“The crisis takes a much longer time coming than you think, and then it happens much faster than you would have thought, and that’s sort of exactly the Mexican story. It took forever and then it took a night.”
– Rudiger Dornbusch
There have been some articles circulating about NYSE margin debt, e.g., here, and I think it is worthwhile to take a look at this. One response to these words of caution was that margin debt as a percentage of stock market capitalization is within a normal range. For myself, I want to put this in context. Here is some data. Note how the drop in margin debt and SPX in both 1987 and 1998 barely register. I wasn’t in the business for 87, but I can assure that the LTCM selloff in 1998 was significant in many ways.
There is a pretty nice correlation of peaks (yes, that’s the technical term) between margin debt highs and SPX highs, followed by steep drop-offs.
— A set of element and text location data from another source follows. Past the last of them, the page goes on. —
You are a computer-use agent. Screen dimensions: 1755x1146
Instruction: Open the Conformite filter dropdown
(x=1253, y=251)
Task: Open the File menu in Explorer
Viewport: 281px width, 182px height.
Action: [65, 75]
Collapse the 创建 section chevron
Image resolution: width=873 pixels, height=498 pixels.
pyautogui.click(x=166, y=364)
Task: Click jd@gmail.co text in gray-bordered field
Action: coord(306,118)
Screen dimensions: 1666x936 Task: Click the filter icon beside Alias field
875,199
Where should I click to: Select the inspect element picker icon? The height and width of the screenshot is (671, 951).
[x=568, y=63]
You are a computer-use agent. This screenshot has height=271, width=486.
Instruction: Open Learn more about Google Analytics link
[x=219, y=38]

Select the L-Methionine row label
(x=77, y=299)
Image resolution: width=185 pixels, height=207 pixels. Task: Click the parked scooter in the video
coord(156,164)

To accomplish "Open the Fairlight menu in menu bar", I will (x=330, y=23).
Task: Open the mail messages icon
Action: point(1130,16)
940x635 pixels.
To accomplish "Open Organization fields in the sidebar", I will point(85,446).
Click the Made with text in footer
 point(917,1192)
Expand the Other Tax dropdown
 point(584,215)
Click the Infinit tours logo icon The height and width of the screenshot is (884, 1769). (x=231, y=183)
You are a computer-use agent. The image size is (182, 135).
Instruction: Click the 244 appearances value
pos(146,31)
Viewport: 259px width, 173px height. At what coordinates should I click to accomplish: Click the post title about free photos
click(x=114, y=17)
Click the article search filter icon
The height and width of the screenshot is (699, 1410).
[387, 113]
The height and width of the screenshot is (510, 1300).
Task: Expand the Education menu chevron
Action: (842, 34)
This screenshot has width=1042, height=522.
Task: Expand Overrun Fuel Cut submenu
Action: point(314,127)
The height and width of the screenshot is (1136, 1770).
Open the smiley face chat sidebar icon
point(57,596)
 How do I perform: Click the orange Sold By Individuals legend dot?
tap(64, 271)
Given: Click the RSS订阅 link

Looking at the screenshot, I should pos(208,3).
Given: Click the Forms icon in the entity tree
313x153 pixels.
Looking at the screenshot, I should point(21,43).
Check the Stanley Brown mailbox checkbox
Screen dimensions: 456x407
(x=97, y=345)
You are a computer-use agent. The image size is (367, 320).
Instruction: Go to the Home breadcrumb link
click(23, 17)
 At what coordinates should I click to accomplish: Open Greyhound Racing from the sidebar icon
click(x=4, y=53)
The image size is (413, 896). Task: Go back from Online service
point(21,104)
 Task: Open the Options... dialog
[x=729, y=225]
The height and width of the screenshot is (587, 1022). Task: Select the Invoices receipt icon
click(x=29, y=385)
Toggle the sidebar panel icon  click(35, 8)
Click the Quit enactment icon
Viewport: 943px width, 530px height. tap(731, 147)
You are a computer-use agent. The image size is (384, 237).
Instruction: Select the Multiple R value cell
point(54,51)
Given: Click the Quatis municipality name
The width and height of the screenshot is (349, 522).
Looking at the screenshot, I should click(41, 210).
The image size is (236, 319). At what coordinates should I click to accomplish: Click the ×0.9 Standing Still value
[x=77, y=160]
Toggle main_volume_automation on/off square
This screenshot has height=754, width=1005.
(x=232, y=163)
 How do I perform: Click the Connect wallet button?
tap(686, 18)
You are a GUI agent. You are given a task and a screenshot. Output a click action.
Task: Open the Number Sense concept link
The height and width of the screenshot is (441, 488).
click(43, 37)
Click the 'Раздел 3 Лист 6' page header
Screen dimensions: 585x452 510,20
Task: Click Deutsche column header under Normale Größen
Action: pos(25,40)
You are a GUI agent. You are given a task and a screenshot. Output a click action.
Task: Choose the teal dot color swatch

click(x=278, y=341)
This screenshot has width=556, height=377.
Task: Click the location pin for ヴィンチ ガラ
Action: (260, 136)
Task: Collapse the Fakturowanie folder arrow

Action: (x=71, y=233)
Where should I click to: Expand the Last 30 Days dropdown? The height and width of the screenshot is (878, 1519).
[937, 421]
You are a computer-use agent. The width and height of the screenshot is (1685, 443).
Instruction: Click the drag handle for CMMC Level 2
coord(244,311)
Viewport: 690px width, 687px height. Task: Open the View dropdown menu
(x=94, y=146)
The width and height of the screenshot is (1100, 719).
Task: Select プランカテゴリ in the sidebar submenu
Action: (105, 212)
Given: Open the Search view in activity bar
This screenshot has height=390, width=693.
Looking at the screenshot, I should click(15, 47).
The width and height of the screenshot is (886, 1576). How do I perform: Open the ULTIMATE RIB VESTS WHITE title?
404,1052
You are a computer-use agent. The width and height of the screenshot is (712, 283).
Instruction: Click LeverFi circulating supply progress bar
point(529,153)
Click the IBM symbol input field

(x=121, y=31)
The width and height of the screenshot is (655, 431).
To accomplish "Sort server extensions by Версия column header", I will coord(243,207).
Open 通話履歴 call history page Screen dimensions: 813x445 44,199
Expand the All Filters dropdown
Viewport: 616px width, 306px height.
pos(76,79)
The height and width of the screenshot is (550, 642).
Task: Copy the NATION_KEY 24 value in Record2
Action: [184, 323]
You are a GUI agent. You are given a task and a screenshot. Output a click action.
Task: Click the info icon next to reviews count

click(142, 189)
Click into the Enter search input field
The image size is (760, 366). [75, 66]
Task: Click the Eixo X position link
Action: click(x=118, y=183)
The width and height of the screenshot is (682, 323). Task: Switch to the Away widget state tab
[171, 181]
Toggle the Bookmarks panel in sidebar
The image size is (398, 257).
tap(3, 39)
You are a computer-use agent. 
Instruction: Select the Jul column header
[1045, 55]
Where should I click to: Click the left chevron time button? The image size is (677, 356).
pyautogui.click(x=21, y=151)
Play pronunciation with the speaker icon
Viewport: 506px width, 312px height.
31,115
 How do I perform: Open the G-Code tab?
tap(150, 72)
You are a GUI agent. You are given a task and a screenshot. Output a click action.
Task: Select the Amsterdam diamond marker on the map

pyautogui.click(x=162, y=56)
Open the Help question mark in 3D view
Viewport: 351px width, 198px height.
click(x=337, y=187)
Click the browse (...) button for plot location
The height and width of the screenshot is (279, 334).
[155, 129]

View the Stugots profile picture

The conclusion is clear: get short when margin debt peaks. Which leads to the equally clear problem: one can’t tell the peak until afterwards. At least for this data, we can feel comfortable about correlation meeting causation. Leveraged buyers are weak hands because their choice is limited by the margin clerk. Once prices start falling, margin selling leads to further margin selling. To address some concerns about how much margin debt is too much, I’ve created two additional charts that re-slice the numbers a bit.
I think that the CPI adjusted margin debt adds some information as it shows that “real” margin debt is about the same as in 2000 rather than being much higher. On the other hand, looking at debt as a percentage of total market capitalization dilutes the information. It shows how the market has become more debt driven than in decades past, but it doesn’t add a red signal at any point. No danger zone for ’87, ’98, ’00, ‘07/08.
What is my conclusion here? Be afraid. Be very afraid. But these things tend to take longer to play out than one expects. In fact, the Rudiger Dornbusch quote from above captures it perfectly. Trades like this get called the widowmaker for a reason. There is evidence of weak hands playing a dangerous game. It would be great if we could find a crowded trade in overpriced assets. Yeah, and then cheap, asymmetric bets to make.